§ **SELECTED PASSAGE**

- Opening Delimiter -

Rebecca Morris
For more than twenty-five years, Rebecca Morris has been constructing a visual language that can be read as obtuse yet direct, historical and personal, abstract but also unabashedly literal. Her syntax is composed of a sparse but growing number of motifs that recur within a seemingly infinite number of inflections. Shapes get slurred. Squares become round. Edges bleed. Patterns are executed with reckless imprecision. Grids feel like fishing nets, unyielding but malleable. Lines function as cartographic divisions, tentative embraces, or cartoon snakes—sometimes all at once. In this most recent presentation, the artist’s vocabulary expanded even further, across nine oil paintings.
A few weeks into Morris’s inaugural exhibition at Bortolami, the gallery temporarily shut its doors and joined the rest of New York in a collective lockdown due to Covid-19. The show reopened in July, but with a couple of curatorial edits, one being the addition of six ink-and-watercolor pieces in a viewing room adjacent to the main space. Playfully experimenting with surface-resist techniques and gesture, the artist foreshadowed the unassuming complexity and intuitive spirit of the larger canvases with these works on paper.
On the back wall of the main space were two paintings that screamed with such high-intensity color that they nearly drowned out the subtleties in pieces on the opposing walls. Even at a distance, they were raucous and confrontational. One of these, Untitled (#14–19), 2019, was a patchwork field that appeared to be composed of giraffe skin, splattered bits of baby vomit, and even microscopic views of jittery organisms. Each patterned area is cordoned off by jagged, scumbled edges rendered in Jelly Belly hues. The optical experience is of a surface that’s tangible and textured—each collage-like section grates against the eyeballs at different levels of intensity. But seen up close, the work shifts—the paint itself is extremely fluid, and the weave of the canvas is still visible through thin washes and stains; clusters of polka dots bleed into one another, conjuring a pointillist’s wet dream. The lightness of Morris’s paint application plays off the sheer heft of her gloriously garish palette, manifesting a fruitful contradiction that cropped up in different ways in this show.
A number of the paintings, however, were disarmingly subdued. Some were nearly monochromatic, composed of feathery brushstrokes and casual spills. One such work, Untitled (#16–19), 2019, hung in the prequarantine version of the show but was unfortunately not on view in July. The canvas—once used as a drop cloth in the artist’s studio and then stretched—is accented by eighteen irregular shapes defined by glittery bas-relief outlines, one of which also frames the composition itself. The forms look broken and feel like fragments of pottery waiting to be mended. Their golden edges recall the Japanese kintsugi technique of repairing cracks in ceramic wares, yet whether these shards were ever part of the same whole is impossible to tell. This phantom work is resonant and brought to mind the absences, caused by the pandemic and this country’s failures in leadership, that we face today. As of this writing, more than 150,000 people in the United States have been killed by the virus, while tens of millions are unemployed and on the verge of losing everything. Morris’s fractured missing picture is very much like this country—trying to hold itself together as it falls apart.

- Closing Delimiter -

§ **TASK A**
Translate this sentence from the review of Rebecca Morris's exhibition into Spanish: "The show reopened in July, but with a couple of curatorial edits, one being the addition of six ink-and-watercolor pieces in a viewing room adjacent to the main space."
§ **TASK B**
According to the review of Rebecca Morris's exhibition, how many irregular shapes accent the canvas of Untitled (#16–19)?
§ **TASK C**
From the review of Rebecca Morris's exhibition, write out the stretch from "A few weeks" through "works on paper.".

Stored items

- Opening Delimiter -

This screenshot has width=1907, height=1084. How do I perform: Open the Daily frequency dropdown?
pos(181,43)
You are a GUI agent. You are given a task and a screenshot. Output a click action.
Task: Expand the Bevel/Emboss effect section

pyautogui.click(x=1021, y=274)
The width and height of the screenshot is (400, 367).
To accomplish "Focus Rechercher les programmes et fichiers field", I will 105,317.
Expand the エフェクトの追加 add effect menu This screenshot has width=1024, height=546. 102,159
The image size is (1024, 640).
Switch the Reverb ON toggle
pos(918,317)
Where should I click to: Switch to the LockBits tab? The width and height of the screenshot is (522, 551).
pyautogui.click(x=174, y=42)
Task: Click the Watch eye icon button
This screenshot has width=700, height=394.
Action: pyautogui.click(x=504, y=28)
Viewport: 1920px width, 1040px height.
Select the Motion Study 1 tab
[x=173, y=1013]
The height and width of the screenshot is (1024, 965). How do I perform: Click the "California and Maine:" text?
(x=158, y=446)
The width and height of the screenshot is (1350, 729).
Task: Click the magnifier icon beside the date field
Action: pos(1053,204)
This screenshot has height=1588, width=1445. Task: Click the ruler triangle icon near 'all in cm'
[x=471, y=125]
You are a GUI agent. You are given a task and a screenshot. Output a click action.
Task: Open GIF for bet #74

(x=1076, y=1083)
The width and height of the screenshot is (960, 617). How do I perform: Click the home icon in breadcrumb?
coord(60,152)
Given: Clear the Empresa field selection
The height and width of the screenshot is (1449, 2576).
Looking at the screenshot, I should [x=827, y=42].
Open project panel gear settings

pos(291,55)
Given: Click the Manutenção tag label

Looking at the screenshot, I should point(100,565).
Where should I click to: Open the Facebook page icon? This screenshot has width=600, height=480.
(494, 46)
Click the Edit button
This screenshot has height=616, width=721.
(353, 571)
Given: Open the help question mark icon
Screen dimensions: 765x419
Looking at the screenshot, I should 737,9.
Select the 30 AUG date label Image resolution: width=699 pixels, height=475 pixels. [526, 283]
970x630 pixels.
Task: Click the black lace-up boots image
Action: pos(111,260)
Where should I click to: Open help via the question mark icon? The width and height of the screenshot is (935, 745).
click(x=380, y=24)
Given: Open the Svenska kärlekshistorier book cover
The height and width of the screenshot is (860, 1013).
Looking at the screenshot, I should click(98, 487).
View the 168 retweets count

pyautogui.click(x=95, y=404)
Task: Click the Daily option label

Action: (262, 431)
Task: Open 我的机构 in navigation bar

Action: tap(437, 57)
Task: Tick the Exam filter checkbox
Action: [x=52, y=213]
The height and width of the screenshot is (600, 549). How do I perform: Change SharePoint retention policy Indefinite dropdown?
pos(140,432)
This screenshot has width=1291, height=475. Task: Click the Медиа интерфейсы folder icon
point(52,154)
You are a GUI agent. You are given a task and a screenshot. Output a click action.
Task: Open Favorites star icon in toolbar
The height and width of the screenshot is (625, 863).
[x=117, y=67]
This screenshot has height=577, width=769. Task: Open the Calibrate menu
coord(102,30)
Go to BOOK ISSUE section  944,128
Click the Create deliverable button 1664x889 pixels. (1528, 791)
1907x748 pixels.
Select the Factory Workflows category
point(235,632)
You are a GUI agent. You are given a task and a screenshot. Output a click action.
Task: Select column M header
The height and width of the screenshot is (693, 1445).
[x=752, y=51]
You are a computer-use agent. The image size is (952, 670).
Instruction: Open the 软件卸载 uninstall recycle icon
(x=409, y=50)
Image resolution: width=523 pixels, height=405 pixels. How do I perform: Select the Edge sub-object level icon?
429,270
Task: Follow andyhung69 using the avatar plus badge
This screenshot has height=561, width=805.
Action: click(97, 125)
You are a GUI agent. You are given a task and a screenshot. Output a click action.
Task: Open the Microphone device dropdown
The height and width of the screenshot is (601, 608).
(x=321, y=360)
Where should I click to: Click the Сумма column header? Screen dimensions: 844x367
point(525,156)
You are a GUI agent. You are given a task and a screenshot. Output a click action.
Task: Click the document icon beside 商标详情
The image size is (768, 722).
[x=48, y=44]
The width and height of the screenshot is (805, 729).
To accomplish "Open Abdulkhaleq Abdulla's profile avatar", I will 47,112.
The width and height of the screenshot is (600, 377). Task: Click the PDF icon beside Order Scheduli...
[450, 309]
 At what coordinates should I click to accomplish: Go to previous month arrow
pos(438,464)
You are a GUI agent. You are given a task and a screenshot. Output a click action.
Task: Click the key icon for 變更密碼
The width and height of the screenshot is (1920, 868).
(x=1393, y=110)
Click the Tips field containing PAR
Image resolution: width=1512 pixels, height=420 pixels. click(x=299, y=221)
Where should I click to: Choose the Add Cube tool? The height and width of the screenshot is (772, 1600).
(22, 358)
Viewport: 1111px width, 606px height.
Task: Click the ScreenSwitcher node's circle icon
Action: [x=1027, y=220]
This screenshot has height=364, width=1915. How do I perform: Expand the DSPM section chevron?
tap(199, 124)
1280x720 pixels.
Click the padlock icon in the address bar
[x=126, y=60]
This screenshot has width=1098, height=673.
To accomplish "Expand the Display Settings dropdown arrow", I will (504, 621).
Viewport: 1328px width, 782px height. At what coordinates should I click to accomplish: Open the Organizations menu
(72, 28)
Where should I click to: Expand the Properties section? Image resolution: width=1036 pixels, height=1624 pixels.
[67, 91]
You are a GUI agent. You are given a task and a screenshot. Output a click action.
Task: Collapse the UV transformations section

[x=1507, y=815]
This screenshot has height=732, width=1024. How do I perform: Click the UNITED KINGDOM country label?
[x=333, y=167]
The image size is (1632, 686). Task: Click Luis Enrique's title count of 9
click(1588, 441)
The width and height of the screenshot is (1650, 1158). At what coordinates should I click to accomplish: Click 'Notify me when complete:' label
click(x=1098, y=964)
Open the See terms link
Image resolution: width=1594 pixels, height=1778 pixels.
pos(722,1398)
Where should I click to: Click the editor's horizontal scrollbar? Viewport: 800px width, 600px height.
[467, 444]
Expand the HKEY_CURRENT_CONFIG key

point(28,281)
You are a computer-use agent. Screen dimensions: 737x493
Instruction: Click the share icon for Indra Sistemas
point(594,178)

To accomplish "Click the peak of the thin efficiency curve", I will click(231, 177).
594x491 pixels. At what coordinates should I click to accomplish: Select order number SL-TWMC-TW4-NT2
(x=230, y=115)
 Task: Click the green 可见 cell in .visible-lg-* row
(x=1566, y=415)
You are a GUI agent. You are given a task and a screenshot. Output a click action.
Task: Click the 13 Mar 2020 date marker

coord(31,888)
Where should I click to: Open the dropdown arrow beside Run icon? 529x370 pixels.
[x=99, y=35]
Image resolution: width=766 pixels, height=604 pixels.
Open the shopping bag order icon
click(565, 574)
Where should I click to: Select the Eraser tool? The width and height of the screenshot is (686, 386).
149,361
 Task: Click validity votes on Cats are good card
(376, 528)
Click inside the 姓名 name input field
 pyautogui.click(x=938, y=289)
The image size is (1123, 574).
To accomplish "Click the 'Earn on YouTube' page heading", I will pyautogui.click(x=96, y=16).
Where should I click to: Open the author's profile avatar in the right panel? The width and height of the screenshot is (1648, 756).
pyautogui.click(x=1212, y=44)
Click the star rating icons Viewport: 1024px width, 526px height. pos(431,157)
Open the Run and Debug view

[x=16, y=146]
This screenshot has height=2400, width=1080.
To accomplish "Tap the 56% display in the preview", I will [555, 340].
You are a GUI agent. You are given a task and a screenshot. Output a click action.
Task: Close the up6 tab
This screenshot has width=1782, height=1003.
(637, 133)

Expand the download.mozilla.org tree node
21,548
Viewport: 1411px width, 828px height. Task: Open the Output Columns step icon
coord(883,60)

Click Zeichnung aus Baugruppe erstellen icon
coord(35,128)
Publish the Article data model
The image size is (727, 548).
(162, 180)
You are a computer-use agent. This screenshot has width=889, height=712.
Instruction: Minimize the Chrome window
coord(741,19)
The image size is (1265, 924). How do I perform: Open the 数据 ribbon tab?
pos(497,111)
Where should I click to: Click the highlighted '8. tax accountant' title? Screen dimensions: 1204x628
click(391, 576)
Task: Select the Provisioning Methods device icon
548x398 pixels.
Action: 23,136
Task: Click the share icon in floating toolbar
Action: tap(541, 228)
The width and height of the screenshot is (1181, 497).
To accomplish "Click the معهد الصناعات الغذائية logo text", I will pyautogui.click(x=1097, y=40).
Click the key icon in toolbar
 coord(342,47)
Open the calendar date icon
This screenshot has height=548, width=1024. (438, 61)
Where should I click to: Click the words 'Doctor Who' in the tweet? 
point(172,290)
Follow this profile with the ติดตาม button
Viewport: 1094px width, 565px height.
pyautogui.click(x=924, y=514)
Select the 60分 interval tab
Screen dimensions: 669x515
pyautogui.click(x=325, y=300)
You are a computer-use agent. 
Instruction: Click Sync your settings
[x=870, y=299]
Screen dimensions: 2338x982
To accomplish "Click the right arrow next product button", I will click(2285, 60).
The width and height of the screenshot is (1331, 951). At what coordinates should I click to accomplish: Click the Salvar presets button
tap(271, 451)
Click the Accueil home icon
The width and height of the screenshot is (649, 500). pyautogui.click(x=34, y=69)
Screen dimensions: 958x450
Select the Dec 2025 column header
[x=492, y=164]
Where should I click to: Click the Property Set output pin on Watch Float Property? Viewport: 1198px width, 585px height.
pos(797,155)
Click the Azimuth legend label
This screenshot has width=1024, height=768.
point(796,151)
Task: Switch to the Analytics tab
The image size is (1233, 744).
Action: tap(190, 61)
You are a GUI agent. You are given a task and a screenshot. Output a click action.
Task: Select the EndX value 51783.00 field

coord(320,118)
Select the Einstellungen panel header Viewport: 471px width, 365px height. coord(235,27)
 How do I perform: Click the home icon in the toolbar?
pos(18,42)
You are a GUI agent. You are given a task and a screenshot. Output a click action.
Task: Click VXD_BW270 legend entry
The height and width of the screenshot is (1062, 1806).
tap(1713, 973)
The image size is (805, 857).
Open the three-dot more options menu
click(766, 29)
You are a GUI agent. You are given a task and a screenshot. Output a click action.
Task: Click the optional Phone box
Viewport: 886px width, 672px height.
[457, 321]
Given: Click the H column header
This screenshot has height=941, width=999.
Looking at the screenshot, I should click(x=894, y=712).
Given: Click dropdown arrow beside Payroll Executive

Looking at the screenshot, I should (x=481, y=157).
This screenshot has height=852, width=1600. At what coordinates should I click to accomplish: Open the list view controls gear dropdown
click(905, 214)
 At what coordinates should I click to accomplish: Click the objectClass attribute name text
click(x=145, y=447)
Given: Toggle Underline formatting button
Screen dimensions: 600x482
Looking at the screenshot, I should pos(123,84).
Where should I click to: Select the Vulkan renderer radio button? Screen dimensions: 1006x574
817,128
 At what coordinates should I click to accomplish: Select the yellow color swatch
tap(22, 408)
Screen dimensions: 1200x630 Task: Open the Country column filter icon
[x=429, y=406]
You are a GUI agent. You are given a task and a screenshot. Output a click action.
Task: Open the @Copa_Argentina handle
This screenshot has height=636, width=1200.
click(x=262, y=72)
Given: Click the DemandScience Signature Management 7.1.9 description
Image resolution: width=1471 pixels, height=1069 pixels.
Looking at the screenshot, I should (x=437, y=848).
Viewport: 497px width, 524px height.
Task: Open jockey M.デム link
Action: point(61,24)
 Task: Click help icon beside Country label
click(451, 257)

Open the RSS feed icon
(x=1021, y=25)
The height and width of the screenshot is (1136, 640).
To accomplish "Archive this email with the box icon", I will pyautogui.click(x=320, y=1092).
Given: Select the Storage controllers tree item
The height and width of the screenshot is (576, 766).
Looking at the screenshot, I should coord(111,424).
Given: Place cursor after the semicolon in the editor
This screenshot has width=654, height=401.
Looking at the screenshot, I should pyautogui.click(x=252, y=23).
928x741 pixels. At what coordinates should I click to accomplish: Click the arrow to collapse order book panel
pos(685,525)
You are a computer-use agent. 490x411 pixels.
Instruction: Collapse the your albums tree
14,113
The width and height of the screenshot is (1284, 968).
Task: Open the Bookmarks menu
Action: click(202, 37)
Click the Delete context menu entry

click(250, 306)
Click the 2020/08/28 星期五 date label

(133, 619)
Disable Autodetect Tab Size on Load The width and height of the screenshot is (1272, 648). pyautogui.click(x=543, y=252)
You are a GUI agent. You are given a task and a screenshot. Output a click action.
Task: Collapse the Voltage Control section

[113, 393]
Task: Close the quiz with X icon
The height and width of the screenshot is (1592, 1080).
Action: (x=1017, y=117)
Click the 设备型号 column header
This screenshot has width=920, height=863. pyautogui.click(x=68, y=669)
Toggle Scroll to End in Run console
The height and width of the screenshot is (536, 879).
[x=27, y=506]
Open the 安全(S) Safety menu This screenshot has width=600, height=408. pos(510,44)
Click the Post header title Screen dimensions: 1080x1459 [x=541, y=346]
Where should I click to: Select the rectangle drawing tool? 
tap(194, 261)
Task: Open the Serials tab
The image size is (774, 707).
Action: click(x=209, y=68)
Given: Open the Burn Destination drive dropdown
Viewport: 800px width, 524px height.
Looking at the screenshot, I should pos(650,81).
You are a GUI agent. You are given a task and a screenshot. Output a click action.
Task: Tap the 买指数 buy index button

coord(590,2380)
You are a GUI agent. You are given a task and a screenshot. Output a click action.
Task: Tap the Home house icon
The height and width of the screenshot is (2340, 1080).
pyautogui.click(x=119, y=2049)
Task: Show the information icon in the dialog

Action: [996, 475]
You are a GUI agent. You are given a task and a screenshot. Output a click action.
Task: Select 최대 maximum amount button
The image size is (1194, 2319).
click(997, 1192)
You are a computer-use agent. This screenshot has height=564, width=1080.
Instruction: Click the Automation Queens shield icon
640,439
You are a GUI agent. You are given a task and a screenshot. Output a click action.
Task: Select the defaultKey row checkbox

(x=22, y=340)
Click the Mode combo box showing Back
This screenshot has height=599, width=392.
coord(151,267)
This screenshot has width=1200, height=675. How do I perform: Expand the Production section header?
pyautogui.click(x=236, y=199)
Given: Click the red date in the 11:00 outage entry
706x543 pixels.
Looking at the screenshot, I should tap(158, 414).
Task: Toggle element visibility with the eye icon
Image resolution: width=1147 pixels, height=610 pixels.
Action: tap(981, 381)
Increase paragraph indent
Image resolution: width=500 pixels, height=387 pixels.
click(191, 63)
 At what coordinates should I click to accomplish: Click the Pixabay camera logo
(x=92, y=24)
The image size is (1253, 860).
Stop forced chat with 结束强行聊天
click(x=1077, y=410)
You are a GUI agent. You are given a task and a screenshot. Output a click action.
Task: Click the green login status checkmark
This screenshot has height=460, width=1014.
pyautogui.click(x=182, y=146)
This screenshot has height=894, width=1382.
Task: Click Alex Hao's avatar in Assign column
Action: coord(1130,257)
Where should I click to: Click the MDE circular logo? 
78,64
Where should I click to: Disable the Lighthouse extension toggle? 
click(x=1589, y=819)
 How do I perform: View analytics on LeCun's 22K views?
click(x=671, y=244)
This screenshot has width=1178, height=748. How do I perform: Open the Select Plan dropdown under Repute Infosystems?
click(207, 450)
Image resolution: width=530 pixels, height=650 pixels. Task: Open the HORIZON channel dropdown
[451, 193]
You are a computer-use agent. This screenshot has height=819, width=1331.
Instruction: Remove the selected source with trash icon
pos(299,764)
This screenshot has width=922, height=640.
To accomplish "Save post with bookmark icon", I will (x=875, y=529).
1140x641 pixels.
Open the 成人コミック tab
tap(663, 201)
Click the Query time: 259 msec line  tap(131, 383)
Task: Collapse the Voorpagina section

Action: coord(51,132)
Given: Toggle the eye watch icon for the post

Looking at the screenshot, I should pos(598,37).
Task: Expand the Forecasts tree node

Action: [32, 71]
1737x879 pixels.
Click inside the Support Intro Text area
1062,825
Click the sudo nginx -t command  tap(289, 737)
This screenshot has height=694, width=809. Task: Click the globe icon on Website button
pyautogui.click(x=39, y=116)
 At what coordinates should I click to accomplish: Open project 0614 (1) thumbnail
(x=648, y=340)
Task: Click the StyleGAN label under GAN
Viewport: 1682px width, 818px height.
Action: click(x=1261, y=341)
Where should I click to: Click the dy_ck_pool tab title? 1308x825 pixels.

- Closing Delimiter -

§ **EXPECTED ANSWER A**
La exposición reabrió en julio, pero con un par de cambios curatoriales, uno de ellos la incorporación de seis piezas en tinta y acuarela en una sala de exhibición contigua al espacio principal.

§ **EXPECTED ANSWER B**
Eighteen.

§ **EXPECTED ANSWER C**
A few weeks into Morris’s inaugural exhibition at Bortolami, the gallery temporarily shut its doors and joined the rest of New York in a collective lockdown due to Covid-19. The show reopened in July, but with a couple of curatorial edits, one being the addition of six ink-and-watercolor pieces in a viewing room adjacent to the main space. Playfully experimenting with surface-resist techniques and gesture, the artist foreshadowed the unassuming complexity and intuitive spirit of the larger canvases with these works on paper.